Work required:
Using the entries below, copy exactly each line from the line with "The image size is (1024, 576)." up to and including the line with "the rocket icon", with every picture left out.

===== Dataset records

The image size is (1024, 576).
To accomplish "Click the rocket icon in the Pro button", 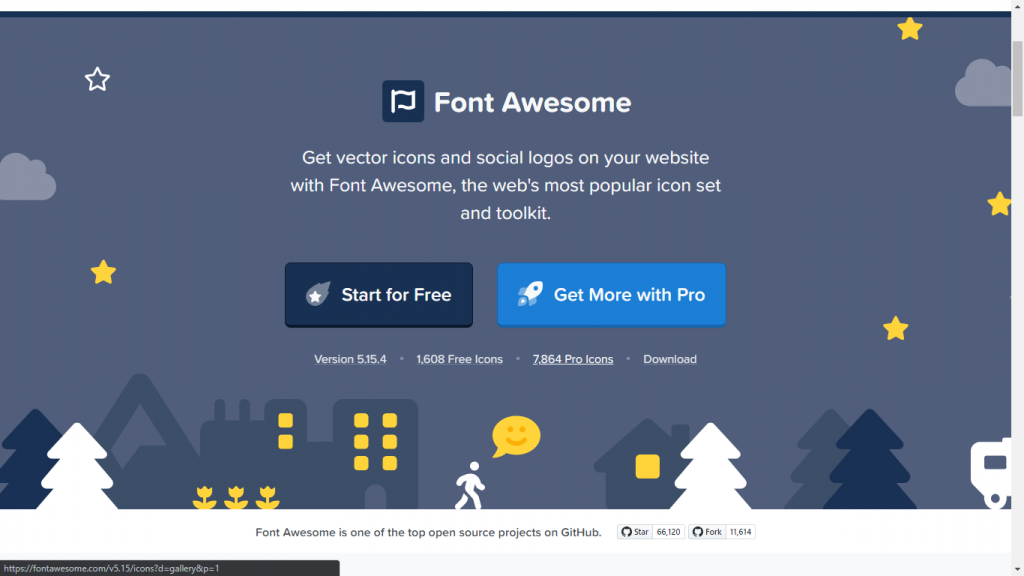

==========
===== Dataset records

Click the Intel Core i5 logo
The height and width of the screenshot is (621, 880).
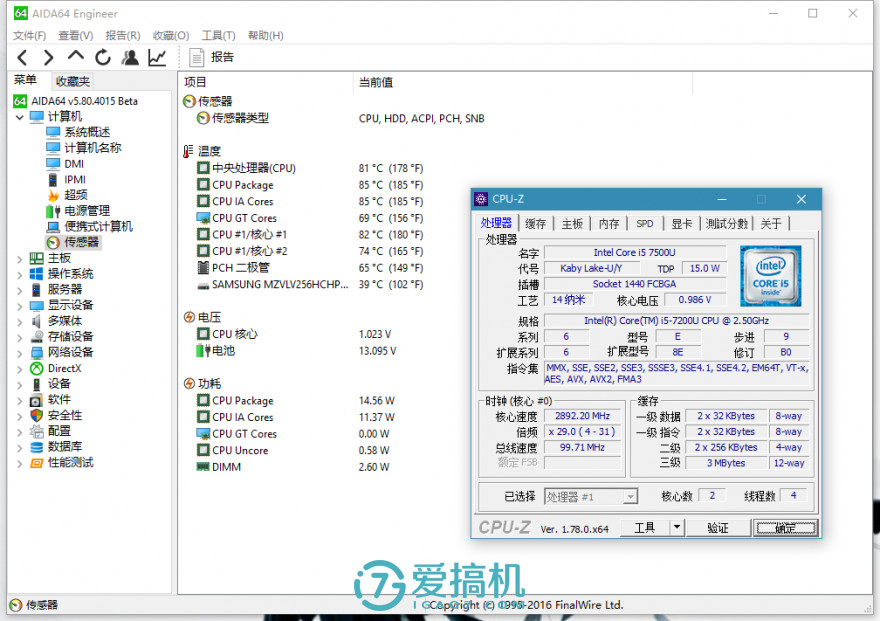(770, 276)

==========

Finished task:
The image size is (1024, 576).
To accomplish "Click the rocket icon in the Pro button", 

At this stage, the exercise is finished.